Tiny Rowland, Lonrho's ousted chief executive, welcomed the decision. A spokesman said: "It is very good for shareholders because it was a bad deal. Now the board can try again and enhance shareholder value."
But the European veto is a blow to the current management of both companies. The blocked deal involved folding cross-shareholdings in South Africa's Eastern and Western Platinum groups into Gencor's Impala Platinum to create a group to rival Anglo American's Rustenberg Platinum operation. It comes just ahead of the proposed demerger later this year of Lonrho's mining interests, which Anglo is expected to dominate. Earlier this month it took an option over the 18.4 per cent held by chief executive Dieter Bock, which could give it just under 30 per cent of the group. That was seen as giving Anglo effective control over Lonrho's mining side after the demerger.
But the EU indicated that any move by Anglo on Lonrho's platinum interests would also meet a frosty reception.
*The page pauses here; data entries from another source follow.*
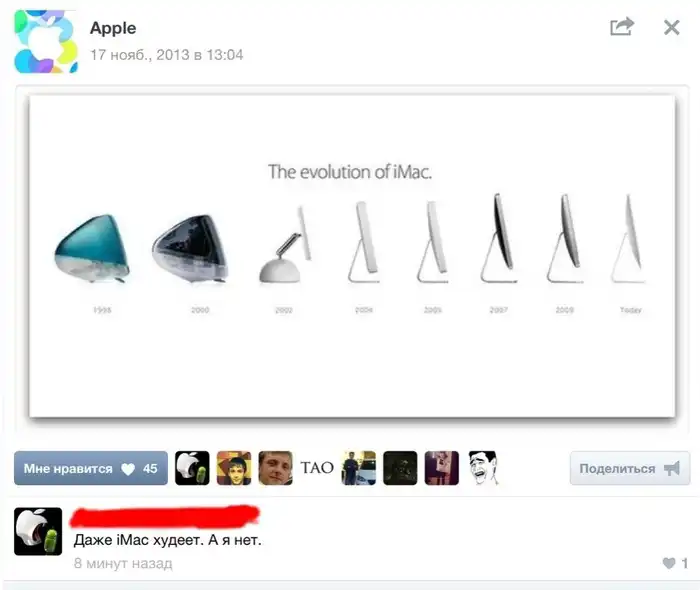Open the second liker's profile photo
This screenshot has height=590, width=700.
pyautogui.click(x=234, y=468)
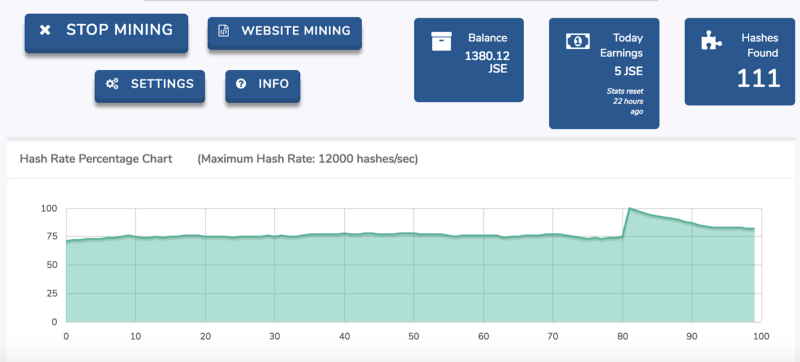Click the 5 JSE earnings amount
The height and width of the screenshot is (362, 800).
coord(629,71)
Competition Commissioner Karel Van Miert said the Lonrho-Gencor merger "clearly created a duopoly able to influence, in a very considerable way, market and prices". The veto, only the fifth since the Commission assumed its competition powers in 1990, sent "a clear signal'' that the Commission wants to keep three companies in the platinum market, Mr Van Miert said. Any attempt by Anglo American to take control of Lonrho would create "a similar problem'' to the proposed Gencor-Lonrho alliance and would therefore probably be blocked, he added.
Michael McMahon, chairman of Impala Platinum, said they would appeal against the Commission's decision. "The Commission has ignored compelling evidence that this merger is based on the soundest competitive rationale", he said.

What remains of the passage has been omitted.